What does it mean for a $2$ dimensional object to be charged with a charge distribution which is $1$ dimensional $\lambda$?

Question

I saw an example, in a tutorial of my Physics $2$ course that there was a hollow cylinder (which is $2$ dimensional) charged with uniform charge distribution $\lambda>0$ per unit length.

What does this mean? I thought that $2$ dimensional objects are suppose to be charge with surface charge density.

Isn't the length of such an object is infinity? (The area is of course finite, but the length of each circle is $2\pi R$ and there are infinite amount of circles.)

If this is the case then $$Q=\lambda l=\lambda\infty$$ and so the cylinder have an infinite amount of charge on it, which can't be true.

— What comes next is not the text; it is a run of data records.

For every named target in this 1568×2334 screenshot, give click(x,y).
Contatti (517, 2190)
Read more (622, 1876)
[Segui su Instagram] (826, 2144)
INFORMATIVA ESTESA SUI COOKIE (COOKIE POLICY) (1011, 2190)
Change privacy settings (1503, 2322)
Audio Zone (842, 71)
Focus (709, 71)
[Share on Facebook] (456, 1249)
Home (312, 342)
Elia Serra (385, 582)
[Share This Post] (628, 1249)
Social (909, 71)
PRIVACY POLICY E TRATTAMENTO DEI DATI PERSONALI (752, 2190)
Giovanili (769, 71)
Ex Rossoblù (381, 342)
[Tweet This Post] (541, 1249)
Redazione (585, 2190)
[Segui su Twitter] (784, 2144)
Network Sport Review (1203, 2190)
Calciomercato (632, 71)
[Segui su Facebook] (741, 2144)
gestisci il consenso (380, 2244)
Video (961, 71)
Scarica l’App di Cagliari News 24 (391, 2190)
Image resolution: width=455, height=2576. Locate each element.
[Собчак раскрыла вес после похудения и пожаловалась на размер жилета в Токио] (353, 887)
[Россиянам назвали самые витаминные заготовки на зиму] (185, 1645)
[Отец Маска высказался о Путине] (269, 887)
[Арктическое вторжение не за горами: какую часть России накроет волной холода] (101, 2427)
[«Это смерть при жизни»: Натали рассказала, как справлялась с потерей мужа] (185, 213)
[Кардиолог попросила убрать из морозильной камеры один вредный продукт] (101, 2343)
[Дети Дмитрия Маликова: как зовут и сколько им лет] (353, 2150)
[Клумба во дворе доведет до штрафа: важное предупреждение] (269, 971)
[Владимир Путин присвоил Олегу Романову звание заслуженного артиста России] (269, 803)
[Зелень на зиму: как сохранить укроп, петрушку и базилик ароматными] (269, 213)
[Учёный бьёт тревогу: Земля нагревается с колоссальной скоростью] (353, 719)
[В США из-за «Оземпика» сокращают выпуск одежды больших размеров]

The TA was asked about it in class, but I wasn't able to understand his explanation (this was a video recitation filmed a few years back, and so I can't ask the TA), I have also seen it on an exam question, so I do think that whoever wrote that its a distribution $\lambda$ and not surface distribution $\sigma$ meant to write it.

Why is my analysis that $Q=\infty$ is incorrect, and what does it mean that the cylinder charged with uniform charge distribution $\lambda$?

Answer 1

I think it means that if we pick a section of the cylinder that is of length $l$, the charge on that section is $\lambda l$. Note that here length is measured with respect to the symmetry axis of the cylinder, ie, it is the length we normally refer to when talking about, say, a section of pipe 4m long.

Since a section of pipe that has length $l$ has surface area $2\pi R l$ and charge $\lambda l$, the surface charge density must be $\frac{\lambda}{2\pi R}$.